0450 GMT July 21, 2018
The rebuttal on Wednesday by Managing Director of National Iranian Gas Export Company (NIGEC) Alireza Kameli came after another official was quoted as saying that NIGEC planned to sell at least 20 percent of its 49-percent share in Iran LNG project.
"The National Iranian Gas Export Company has no plan to put on tender the shares of its LNG production projects to foreign investors and oil companies," Kameli was quoted as saying by Mehr News Agency.
Along with Iran Oil Pension Fund, which holds the remaining 51 percent stake, NIGEC hopes to complete Iran LNG in less than three years, General Manager of Marketing at NIGEC Mostafa Sharif was quoted as saying recently.

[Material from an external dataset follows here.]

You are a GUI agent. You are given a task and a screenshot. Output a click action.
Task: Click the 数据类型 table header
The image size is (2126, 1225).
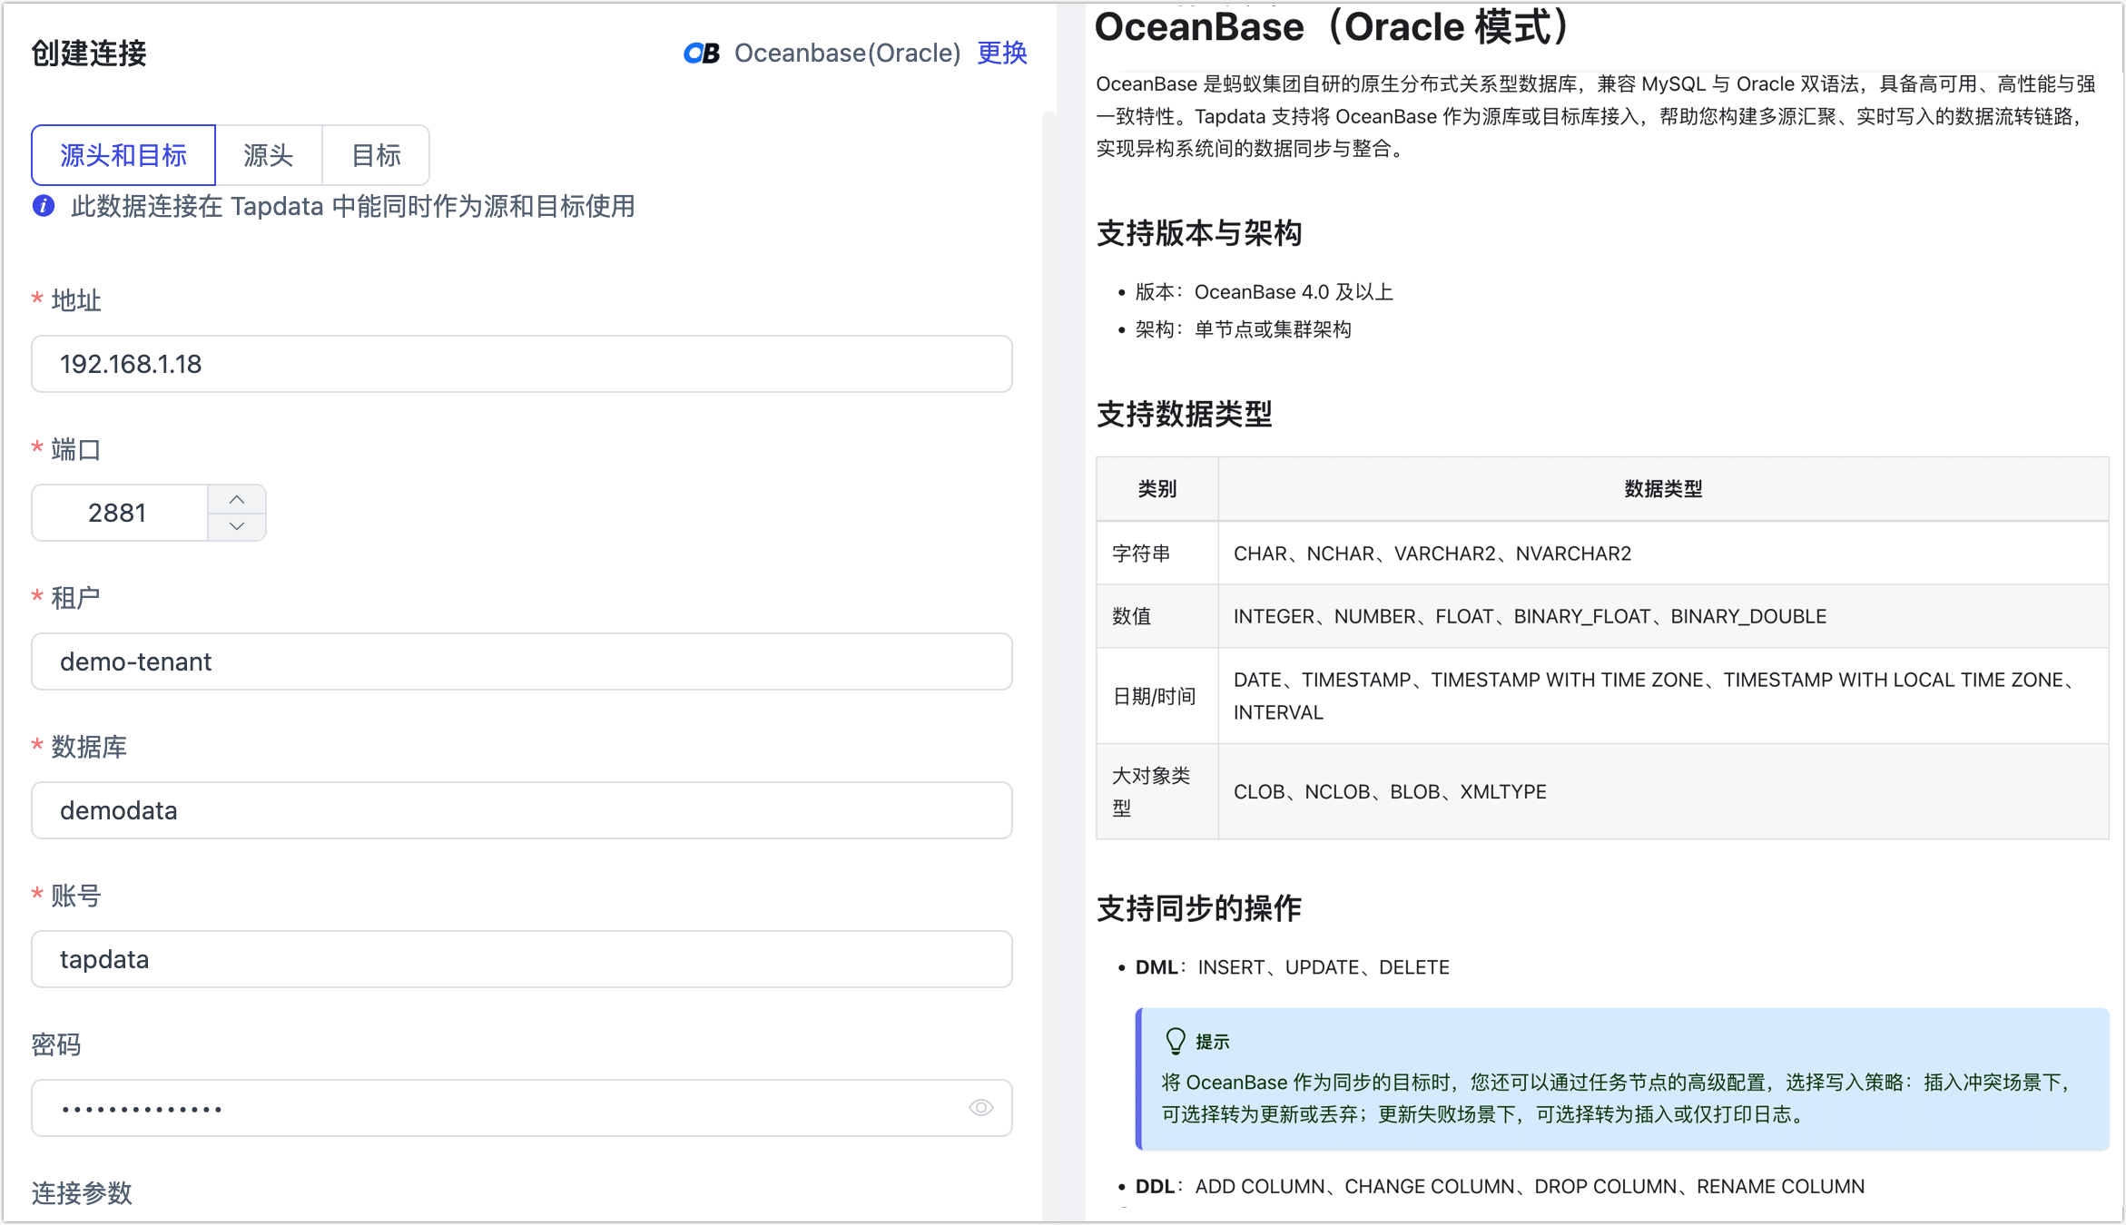tap(1663, 489)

Iran LNG was among three liquefied natural gas production projects which the country planned to operate in conjunction with Royal Dutch Shell and Total.
Two of the projects — Pars LNG and Persian LNG — were suspended after sanctions were imposed on Iran in 2012, "but Iran LNG is being completed because its investors were Iranian companies and funds", Kameli said.
"In view of its progress, it is economically viable to complete and commission this plant under present circumstances," he added.
With more than 34 trillion cubic meters in proven reserves, Iran owns the world's largest natural gas reserves but its share of the global gas trade is less than one percent. Officials hope to attract $40 billion in the gas industry now that sanctions are lifted.
Iran seeks to raise gas production to 1.2 billion cubic meters (bcm) a day in five years, from 800 million cubic meters now. Its annual output totals 166 bcm, which is mostly consumed domestically.
German industrial gases group Linde has already offered to help Iran complete its LNG projects.
Foreign companies are also weighing $800 million-$1 billion in investment in floating production of LNG from associated gas at offshore fields in the Persian Gulf, a senior energy official has said.